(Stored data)

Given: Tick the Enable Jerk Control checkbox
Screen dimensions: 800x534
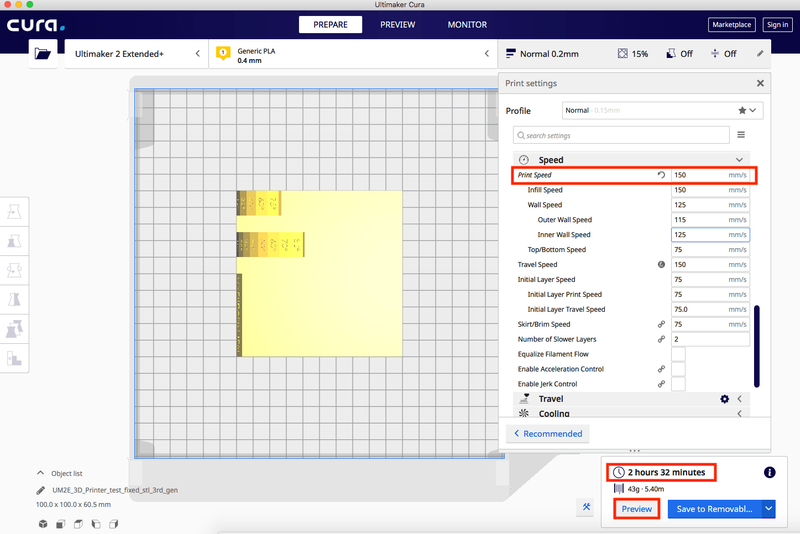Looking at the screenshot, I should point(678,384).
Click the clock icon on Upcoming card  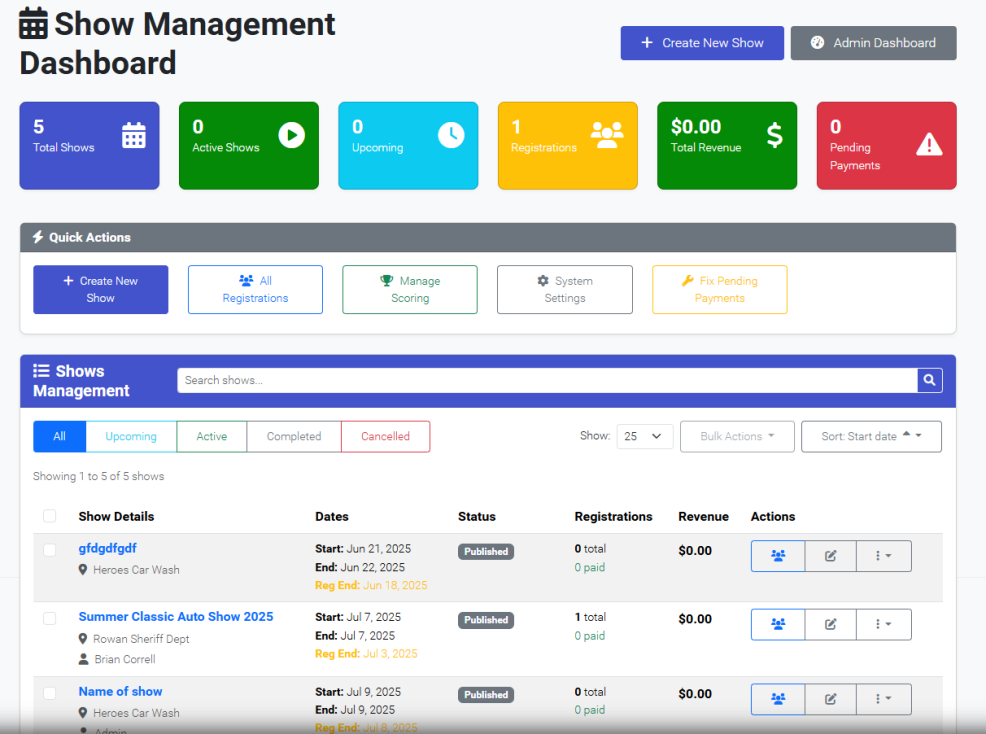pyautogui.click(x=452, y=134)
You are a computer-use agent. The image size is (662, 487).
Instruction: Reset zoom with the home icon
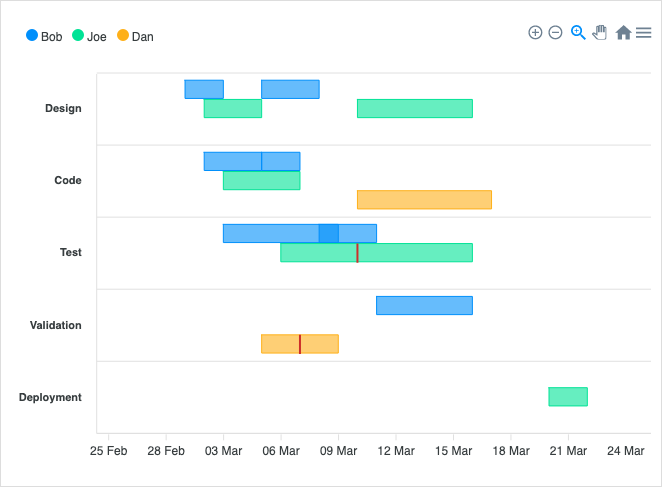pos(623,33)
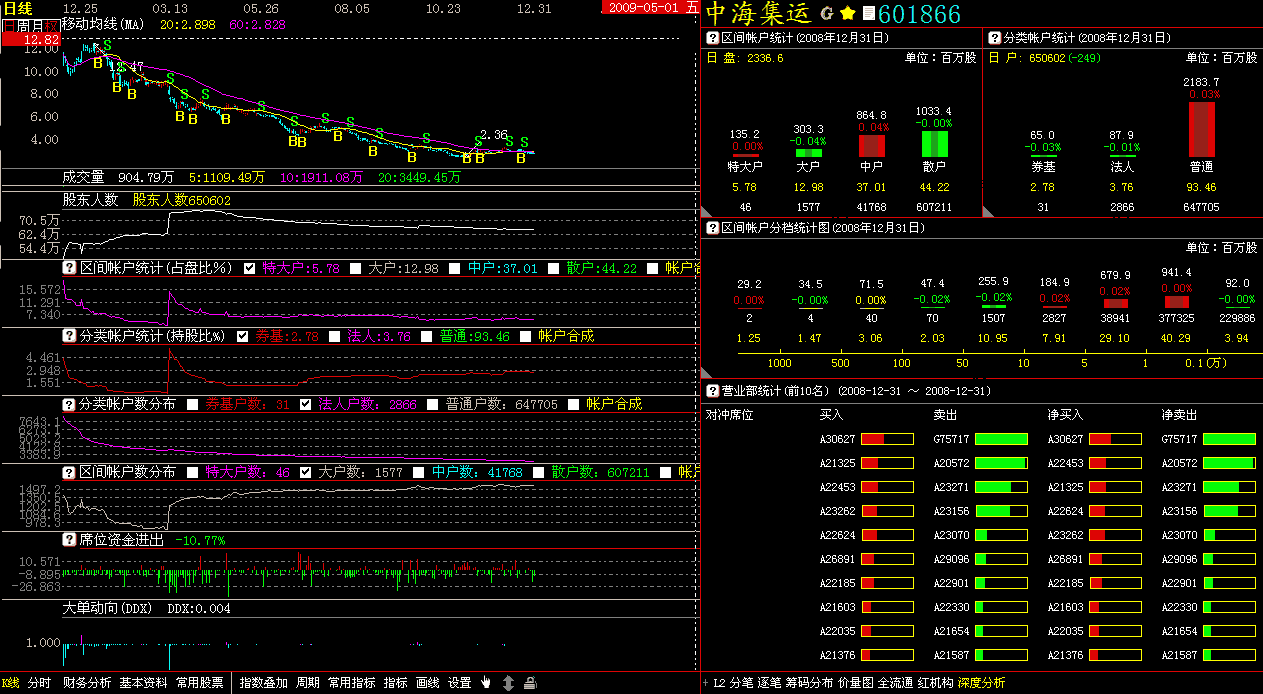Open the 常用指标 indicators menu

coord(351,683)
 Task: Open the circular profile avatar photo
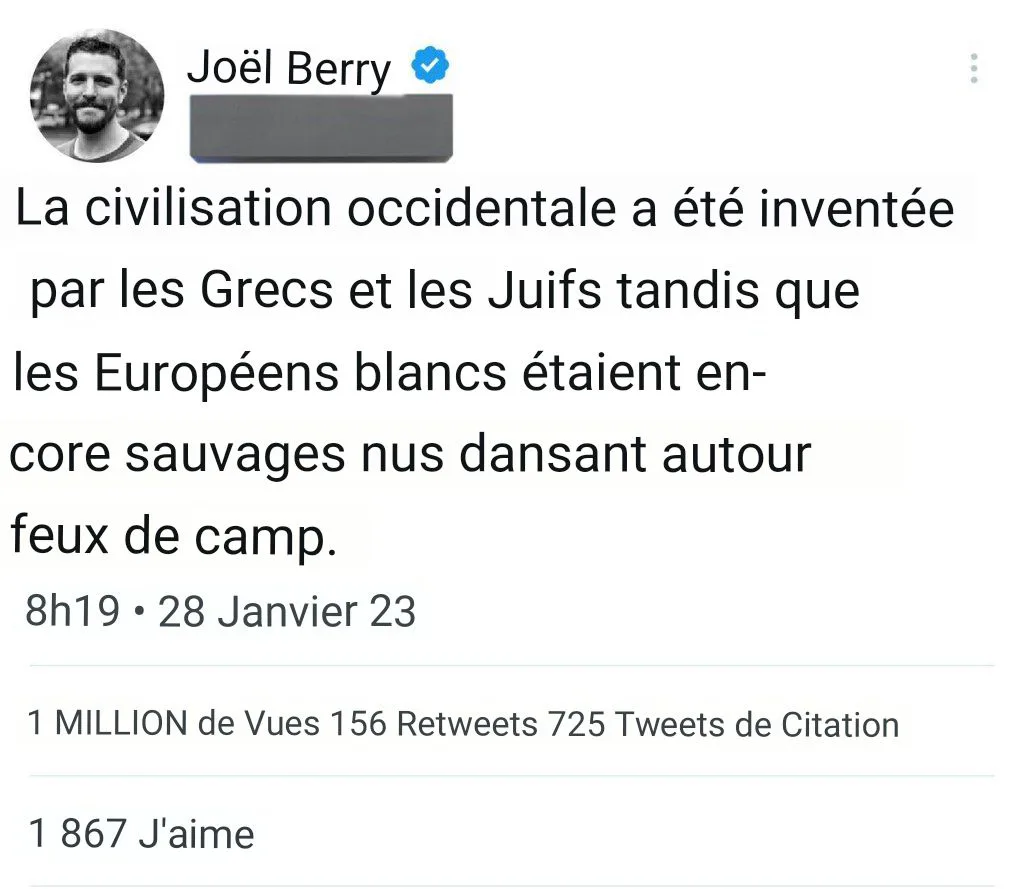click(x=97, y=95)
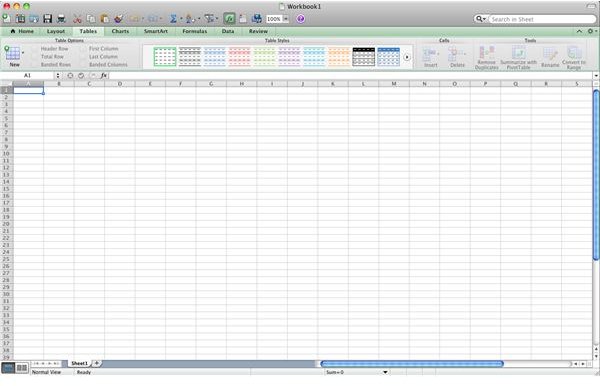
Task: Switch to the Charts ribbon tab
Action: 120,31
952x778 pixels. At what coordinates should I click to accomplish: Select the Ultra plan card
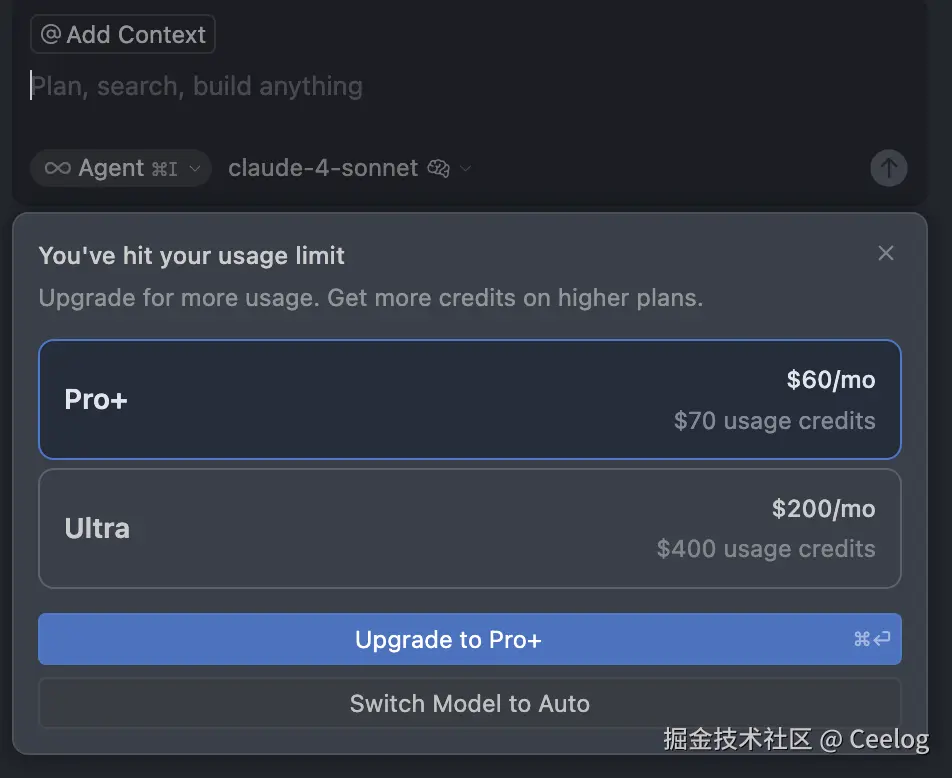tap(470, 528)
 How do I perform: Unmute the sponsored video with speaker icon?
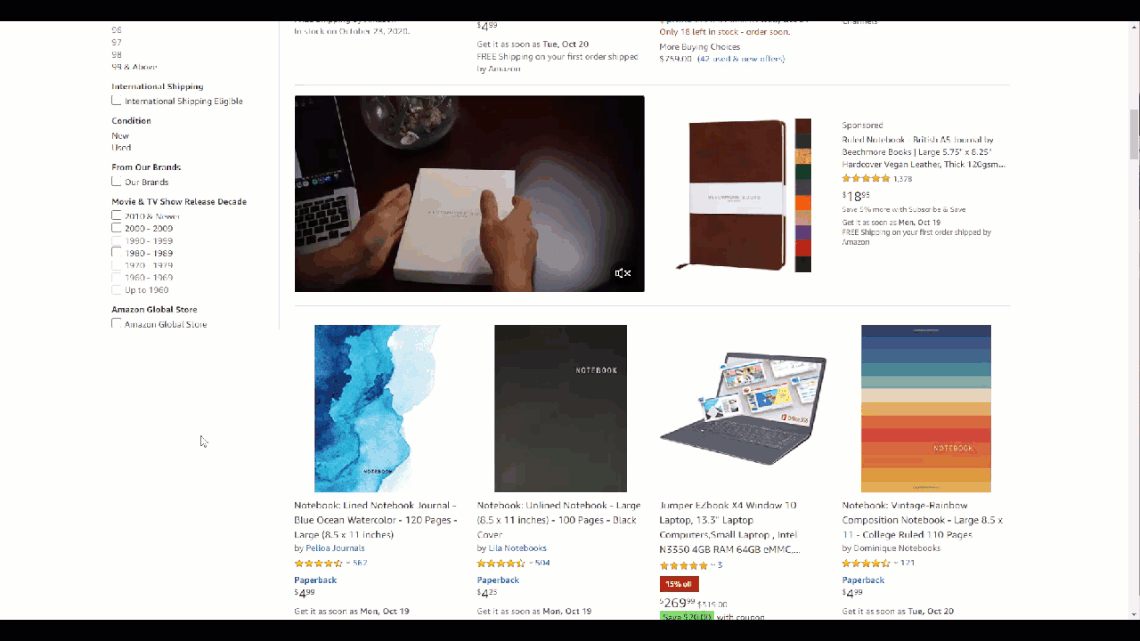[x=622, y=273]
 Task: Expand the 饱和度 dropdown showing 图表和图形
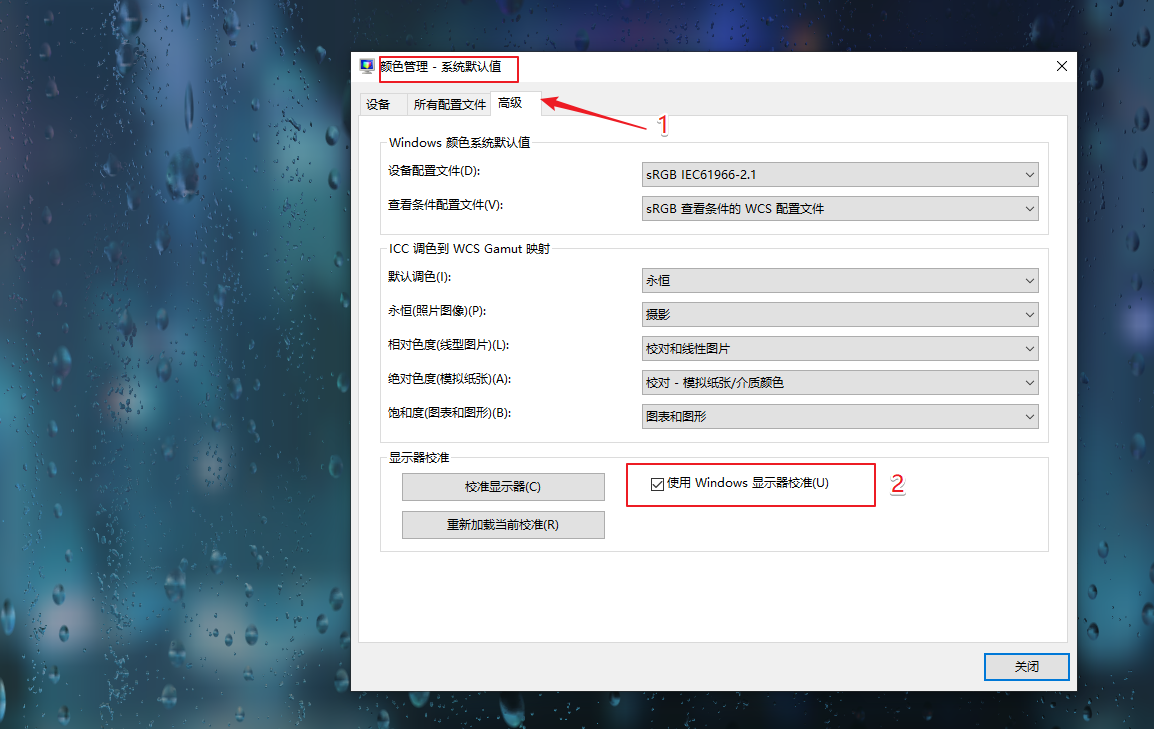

EXERCISE OBJECTIVE: Beginning with the line that contains "Task: Open the circular profile avatar photo" and ending with the last line of the data, restate each line word for word. Exclude the pictures.

ANSWER SECTION:
 Task: Open the circular profile avatar photo
click(x=97, y=95)
Task: Switch to the Charts ribbon tab
Action: 120,31
952x778 pixels. At what coordinates should I click to accomplish: Select the Ultra plan card
tap(470, 528)
 How do I perform: Unmute the sponsored video with speaker icon?
[x=622, y=273]
 Task: Expand the 饱和度 dropdown showing 图表和图形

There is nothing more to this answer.